Before September these included:
- The PACT Act, introduced by Senators John Thune (R-S.D.) and Brian Schatz (D-Hawaii) (6/24/20)
- Trump’s unprecedented “Executive Order on Preventing Online Censorship” (5/28/20)
- The EARN IT Act, introduced by Graham (3/5/20)
None of these proposals are identical, and all of them prioritize the specific interests of their sponsors, from Graham’s insistence in creating a new government bureaucracy to make decisions about what instance deserves protection from liability and which one does not, to the folksy cluelessness of Senator John Kennedy’s bizarre obsession with mind control and manipulation, to the more bipartisan PACT Act, which many observers consider the adults-in-the-room option among this colorful carnival of election-year legislative ingenuity.
Half-Baked Proposals
Legal scholar and Section 230 expert Jess Miers, currently at Google, told XBIZ she “remains baffled that our elected leaders continue to prioritize burning down the internet as our country gets sicker, weaker and closer to the brink of an all-out civil war.”

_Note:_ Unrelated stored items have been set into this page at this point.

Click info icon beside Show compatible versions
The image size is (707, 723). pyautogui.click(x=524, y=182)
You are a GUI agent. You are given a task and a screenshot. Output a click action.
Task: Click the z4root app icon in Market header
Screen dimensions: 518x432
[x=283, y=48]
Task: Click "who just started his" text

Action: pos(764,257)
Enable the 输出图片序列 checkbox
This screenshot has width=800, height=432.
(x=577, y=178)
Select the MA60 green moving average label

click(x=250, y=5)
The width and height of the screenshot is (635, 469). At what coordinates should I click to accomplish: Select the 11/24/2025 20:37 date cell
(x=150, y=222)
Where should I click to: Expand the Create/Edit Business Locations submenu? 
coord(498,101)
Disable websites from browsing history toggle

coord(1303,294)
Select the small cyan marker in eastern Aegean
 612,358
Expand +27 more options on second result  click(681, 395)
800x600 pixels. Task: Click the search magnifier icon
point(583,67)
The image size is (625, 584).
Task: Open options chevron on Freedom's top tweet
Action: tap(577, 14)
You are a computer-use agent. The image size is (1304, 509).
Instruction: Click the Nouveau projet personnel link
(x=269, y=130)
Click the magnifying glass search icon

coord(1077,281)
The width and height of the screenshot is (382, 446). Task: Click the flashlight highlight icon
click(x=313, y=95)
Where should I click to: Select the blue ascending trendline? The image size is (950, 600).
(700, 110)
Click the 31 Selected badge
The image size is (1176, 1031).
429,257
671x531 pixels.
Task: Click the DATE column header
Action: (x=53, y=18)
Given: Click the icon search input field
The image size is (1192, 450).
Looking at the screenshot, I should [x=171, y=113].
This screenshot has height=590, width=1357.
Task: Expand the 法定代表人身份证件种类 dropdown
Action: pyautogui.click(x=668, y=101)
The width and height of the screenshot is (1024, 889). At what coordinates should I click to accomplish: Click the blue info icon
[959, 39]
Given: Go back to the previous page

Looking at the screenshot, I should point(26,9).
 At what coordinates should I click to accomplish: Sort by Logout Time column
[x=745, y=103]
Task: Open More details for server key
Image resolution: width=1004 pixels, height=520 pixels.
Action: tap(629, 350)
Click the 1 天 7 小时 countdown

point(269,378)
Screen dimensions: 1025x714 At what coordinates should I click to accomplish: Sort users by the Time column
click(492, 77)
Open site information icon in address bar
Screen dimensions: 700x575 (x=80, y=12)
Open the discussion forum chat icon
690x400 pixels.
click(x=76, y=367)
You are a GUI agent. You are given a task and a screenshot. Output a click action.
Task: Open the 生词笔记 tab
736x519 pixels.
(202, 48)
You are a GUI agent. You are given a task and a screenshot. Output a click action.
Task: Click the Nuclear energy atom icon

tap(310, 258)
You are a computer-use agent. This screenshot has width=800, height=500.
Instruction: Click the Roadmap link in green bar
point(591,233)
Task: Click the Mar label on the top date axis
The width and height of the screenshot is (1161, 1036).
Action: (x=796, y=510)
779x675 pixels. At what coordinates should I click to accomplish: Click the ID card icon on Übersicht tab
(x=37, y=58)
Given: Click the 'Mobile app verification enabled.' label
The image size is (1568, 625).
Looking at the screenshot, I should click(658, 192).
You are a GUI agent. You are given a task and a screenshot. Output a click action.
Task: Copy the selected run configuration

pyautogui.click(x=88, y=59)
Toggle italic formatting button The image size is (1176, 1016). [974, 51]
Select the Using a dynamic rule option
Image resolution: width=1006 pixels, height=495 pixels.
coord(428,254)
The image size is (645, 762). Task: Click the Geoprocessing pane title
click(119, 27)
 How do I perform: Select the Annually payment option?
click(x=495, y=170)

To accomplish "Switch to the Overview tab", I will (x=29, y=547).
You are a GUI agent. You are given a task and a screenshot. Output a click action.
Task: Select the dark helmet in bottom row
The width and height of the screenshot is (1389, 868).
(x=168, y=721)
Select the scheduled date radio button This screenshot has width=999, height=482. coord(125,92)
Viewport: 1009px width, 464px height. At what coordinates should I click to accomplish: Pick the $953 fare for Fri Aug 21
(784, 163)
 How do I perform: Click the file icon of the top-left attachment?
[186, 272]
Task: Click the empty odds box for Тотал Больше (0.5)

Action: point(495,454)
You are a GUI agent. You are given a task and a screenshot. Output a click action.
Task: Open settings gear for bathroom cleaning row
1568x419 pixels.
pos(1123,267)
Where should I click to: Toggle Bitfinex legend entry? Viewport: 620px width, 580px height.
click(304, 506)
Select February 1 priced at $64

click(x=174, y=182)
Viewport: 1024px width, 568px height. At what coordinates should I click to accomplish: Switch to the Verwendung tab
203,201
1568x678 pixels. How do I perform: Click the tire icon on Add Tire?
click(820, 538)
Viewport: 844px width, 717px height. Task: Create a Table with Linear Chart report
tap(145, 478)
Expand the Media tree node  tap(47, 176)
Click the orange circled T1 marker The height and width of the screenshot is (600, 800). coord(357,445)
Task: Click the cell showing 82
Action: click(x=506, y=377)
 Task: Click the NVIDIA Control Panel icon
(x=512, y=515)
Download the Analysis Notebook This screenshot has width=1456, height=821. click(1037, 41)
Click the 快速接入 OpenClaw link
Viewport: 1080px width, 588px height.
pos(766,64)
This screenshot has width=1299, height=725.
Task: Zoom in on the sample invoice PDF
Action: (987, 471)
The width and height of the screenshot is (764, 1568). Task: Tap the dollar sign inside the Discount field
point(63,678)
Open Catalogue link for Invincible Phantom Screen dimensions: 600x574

“The only thing we should be talking about right now is how we’re going to put an end to [this situation],” she said. “Instead, our Senators are churning out half-baked proposals to amend Section 230 in ways that will hamstring websites from fighting pernicious content.”
For Miers, each of these bills share a common theme: to make it harder for websites to remove what she calls “lawful but awful” content.
“Each of the supporters of these bills, the DOJ, and many others, have taken a stance in favor of keeping socially harmful content on the web,” Miers said. “It’s especially disgraceful at a time where rampant misinformation and disinformation threaten the integrity of our elections, our democracy and our health.”